**** Data under study ****

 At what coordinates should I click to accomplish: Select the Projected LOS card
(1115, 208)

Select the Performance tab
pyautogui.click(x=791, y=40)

****
**** Data under study ****

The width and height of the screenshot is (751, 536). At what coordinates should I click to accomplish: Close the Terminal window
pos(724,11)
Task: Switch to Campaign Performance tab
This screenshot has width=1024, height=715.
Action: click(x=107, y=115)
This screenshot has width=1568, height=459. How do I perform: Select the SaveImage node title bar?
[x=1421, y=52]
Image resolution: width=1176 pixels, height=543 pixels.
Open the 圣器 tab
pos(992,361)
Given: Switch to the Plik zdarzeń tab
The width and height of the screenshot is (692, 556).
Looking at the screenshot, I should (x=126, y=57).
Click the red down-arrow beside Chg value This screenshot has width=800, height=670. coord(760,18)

****
**** Data under study ****

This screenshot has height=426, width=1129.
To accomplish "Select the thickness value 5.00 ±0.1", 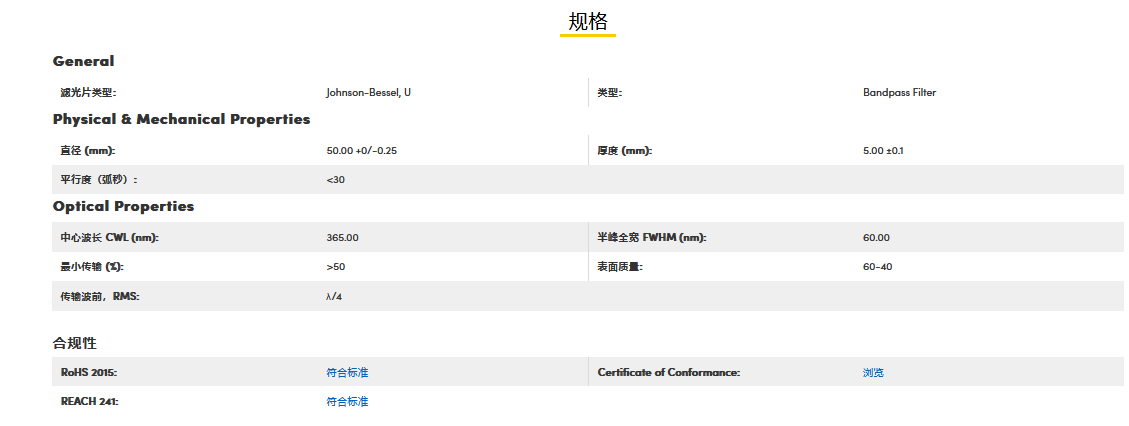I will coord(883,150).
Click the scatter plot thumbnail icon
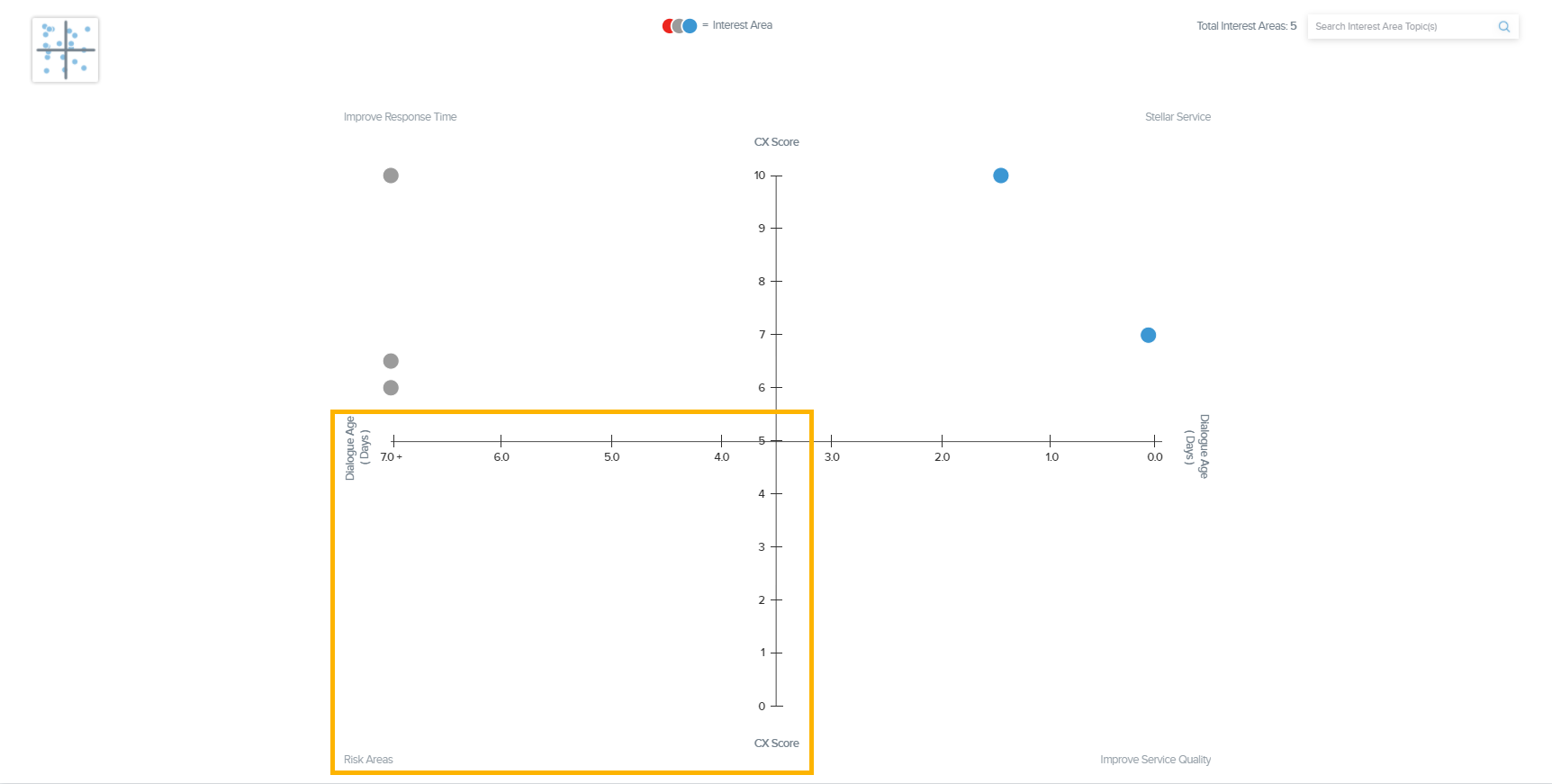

****

Please give back exactly the lines of the listing above that run from the one containing "The width and height of the screenshot is (692, 556)." through the one containing "Click the red", and only those.

### Answer for this exercise
The width and height of the screenshot is (692, 556).
Looking at the screenshot, I should (x=126, y=57).
Click the red down-arrow beside Chg value This screenshot has width=800, height=670. coord(760,18)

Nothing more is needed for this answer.